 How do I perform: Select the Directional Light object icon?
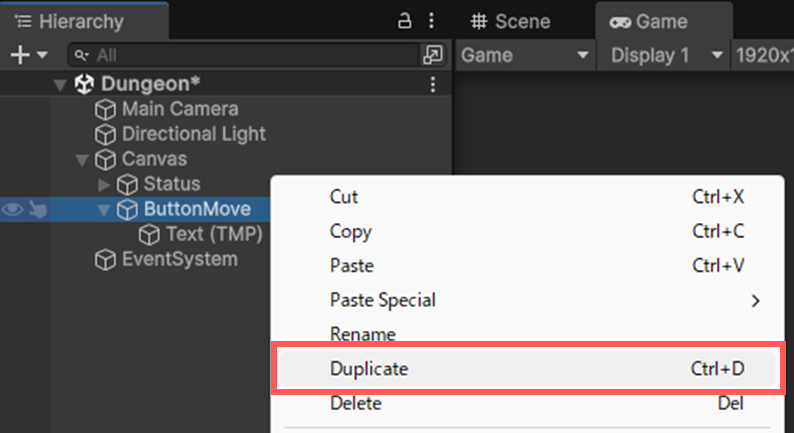[x=105, y=134]
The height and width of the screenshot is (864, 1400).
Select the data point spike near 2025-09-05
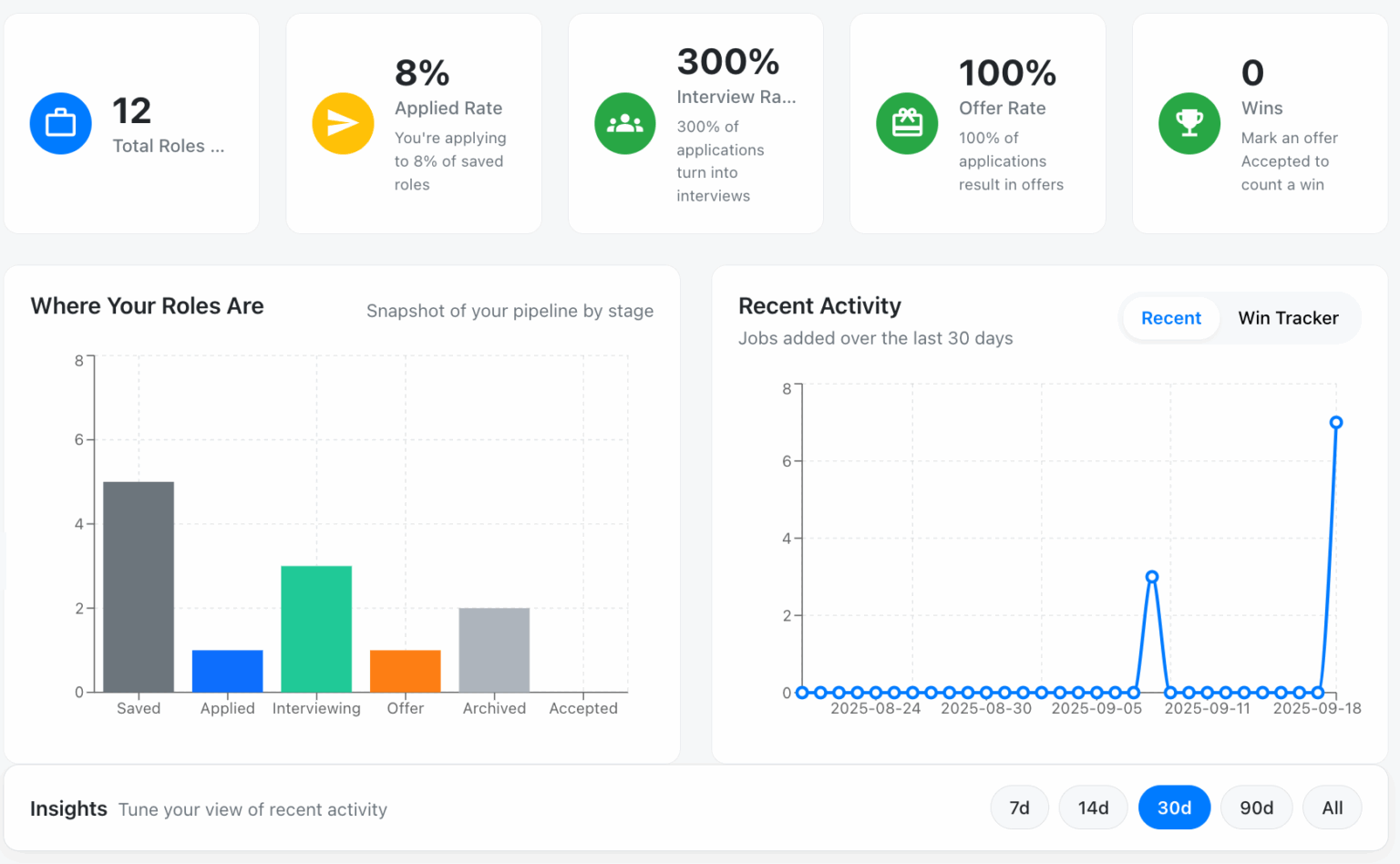click(1152, 577)
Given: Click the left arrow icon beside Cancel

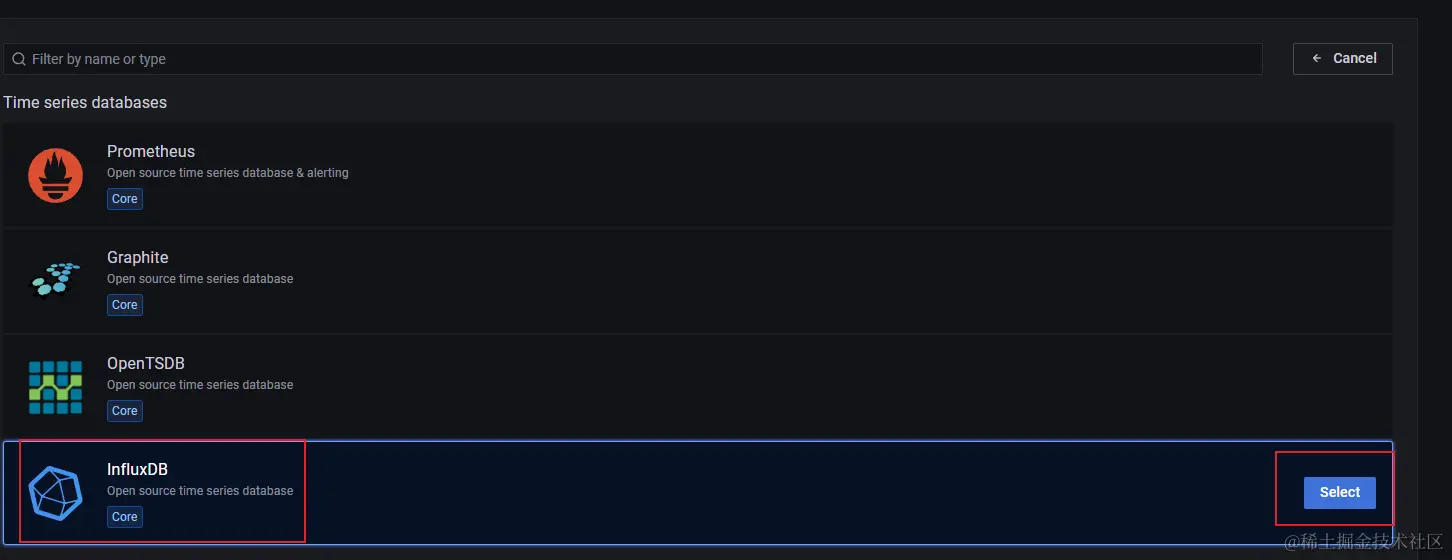Looking at the screenshot, I should pos(1317,58).
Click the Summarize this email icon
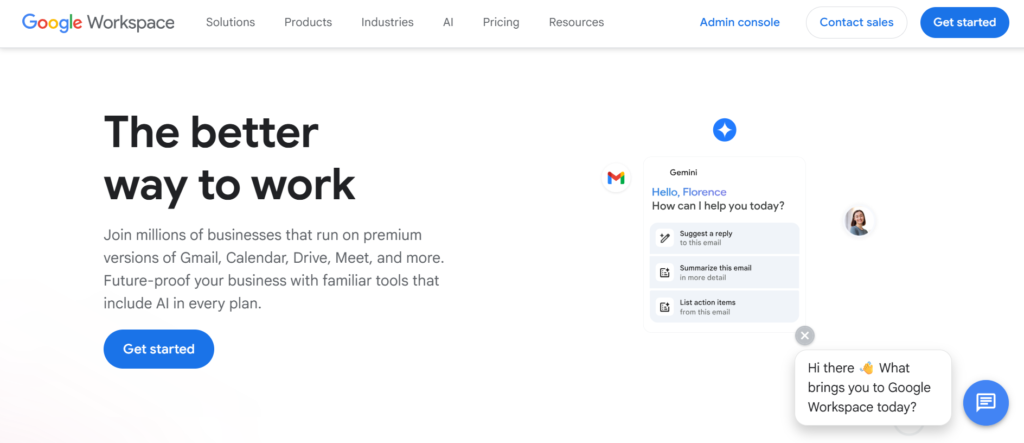This screenshot has height=443, width=1024. tap(664, 273)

EXERCISE DETAILS: A word-for-word copy of the records above is needed, pictures excluded.

RESPONSE BELOW:
 How do I perform: Select the Directional Light object icon?
[x=105, y=134]
The height and width of the screenshot is (864, 1400).
Select the data point spike near 2025-09-05
click(1152, 577)
Given: Click the left arrow icon beside Cancel

Looking at the screenshot, I should pos(1317,58).
Click the Summarize this email icon
This screenshot has height=443, width=1024. tap(664, 273)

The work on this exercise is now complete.